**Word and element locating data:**
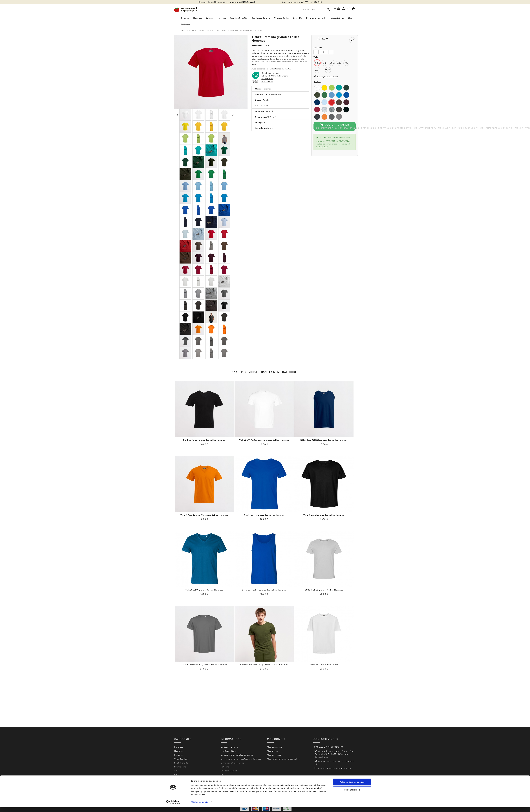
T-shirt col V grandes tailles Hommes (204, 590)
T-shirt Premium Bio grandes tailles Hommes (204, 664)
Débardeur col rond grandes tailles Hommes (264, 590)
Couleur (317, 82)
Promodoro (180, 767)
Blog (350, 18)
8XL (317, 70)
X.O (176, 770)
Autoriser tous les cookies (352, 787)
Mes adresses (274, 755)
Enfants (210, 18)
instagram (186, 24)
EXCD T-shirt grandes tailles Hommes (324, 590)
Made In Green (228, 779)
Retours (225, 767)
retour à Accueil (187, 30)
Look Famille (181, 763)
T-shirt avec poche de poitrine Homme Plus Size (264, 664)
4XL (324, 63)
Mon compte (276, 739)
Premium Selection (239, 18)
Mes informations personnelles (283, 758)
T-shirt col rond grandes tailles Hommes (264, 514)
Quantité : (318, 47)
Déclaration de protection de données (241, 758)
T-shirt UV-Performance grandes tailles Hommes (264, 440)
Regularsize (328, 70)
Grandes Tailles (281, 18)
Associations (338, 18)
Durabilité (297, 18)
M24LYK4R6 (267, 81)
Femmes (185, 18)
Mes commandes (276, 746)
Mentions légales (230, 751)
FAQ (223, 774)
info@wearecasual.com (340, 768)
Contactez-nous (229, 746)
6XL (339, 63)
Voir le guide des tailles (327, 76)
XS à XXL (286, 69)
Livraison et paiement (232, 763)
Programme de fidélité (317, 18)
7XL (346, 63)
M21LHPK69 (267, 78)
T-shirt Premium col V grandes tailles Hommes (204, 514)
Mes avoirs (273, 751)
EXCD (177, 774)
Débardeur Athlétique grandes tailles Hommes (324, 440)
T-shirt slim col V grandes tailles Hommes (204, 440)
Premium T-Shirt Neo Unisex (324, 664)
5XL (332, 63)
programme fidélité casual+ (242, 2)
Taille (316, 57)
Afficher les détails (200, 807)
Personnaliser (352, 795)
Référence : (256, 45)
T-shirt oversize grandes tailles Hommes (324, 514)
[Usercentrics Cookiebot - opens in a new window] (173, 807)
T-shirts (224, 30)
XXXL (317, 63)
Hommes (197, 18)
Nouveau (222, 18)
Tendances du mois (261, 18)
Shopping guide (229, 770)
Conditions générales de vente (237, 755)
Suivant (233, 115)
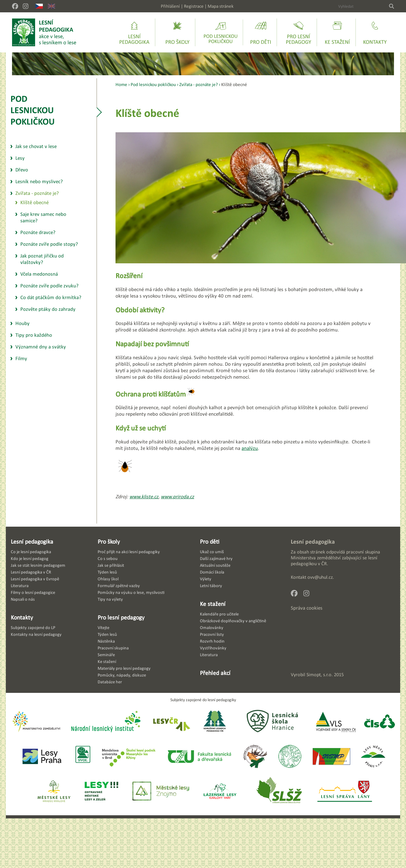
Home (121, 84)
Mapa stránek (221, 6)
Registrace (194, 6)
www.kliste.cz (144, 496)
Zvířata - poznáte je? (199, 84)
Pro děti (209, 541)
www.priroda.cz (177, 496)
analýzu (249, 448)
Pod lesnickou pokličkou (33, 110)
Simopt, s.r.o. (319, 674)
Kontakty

**Problem description:** Rewrite all the items with "Hommes" changed to "Homme" wherever it appears, leaving everything else untouched. Omit the pictures from your answer.

**Output below:**
T-shirt col V grandes tailles Homme (204, 590)
T-shirt Premium Bio grandes tailles Homme (204, 664)
Débardeur col rond grandes tailles Homme (264, 590)
Couleur (317, 82)
Promodoro (180, 767)
Blog (350, 18)
8XL (317, 70)
X.O (176, 770)
Autoriser tous les cookies (352, 787)
Mes adresses (274, 755)
Enfants (210, 18)
instagram (186, 24)
EXCD T-shirt grandes tailles Homme (324, 590)
Made In Green (228, 779)
Retours (225, 767)
retour à Accueil (187, 30)
Look Famille (181, 763)
T-shirt avec poche de poitrine Homme Plus Size (264, 664)
4XL (324, 63)
Mon compte (276, 739)
Premium Selection (239, 18)
Mes informations personnelles (283, 758)
T-shirt col rond grandes tailles Homme (264, 514)
Quantité : (318, 47)
Déclaration de protection de données (241, 758)
T-shirt UV-Performance grandes tailles Homme (264, 440)
Regularsize (328, 70)
Grandes Tailles (281, 18)
Associations (338, 18)
Durabilité (297, 18)
M24LYK4R6 (267, 81)
Femmes (185, 18)
Mes commandes (276, 746)
Mentions légales (230, 751)
FAQ (223, 774)
info@wearecasual.com (340, 768)
Contactez-nous (229, 746)
6XL (339, 63)
Voir le guide des tailles (327, 76)
XS à XXL (286, 69)
Livraison et paiement (232, 763)
Programme de fidélité (317, 18)
7XL (346, 63)
M21LHPK69 (267, 78)
T-shirt Premium col V grandes tailles Homme (204, 514)
Mes avoirs (273, 751)
EXCD (177, 774)
Débardeur Athlétique grandes tailles Homme (324, 440)
T-shirt slim col V grandes tailles Homme (204, 440)
Premium T-Shirt Neo Unisex (324, 664)
5XL (332, 63)
programme fidélité casual+ (242, 2)
Taille (316, 57)
Afficher les détails (200, 807)
Personnaliser (352, 795)
Référence : (256, 45)
T-shirt oversize grandes tailles Homme (324, 514)
[Usercentrics Cookiebot - opens in a new window] (173, 807)
T-shirts (224, 30)
XXXL (317, 63)
Homme (197, 18)
Nouveau (222, 18)
Tendances du mois (261, 18)
Shopping guide (229, 770)
Conditions générales de vente (237, 755)
Suivant (233, 115)
Home (121, 84)
Mapa stránek (221, 6)
Registrace (194, 6)
www.kliste.cz (144, 496)
Zvířata - poznáte je? (199, 84)
Pro děti (209, 541)
www.priroda.cz (177, 496)
analýzu (249, 448)
Pod lesnickou pokličkou (33, 110)
Simopt, s.r.o. (319, 674)
Kontakty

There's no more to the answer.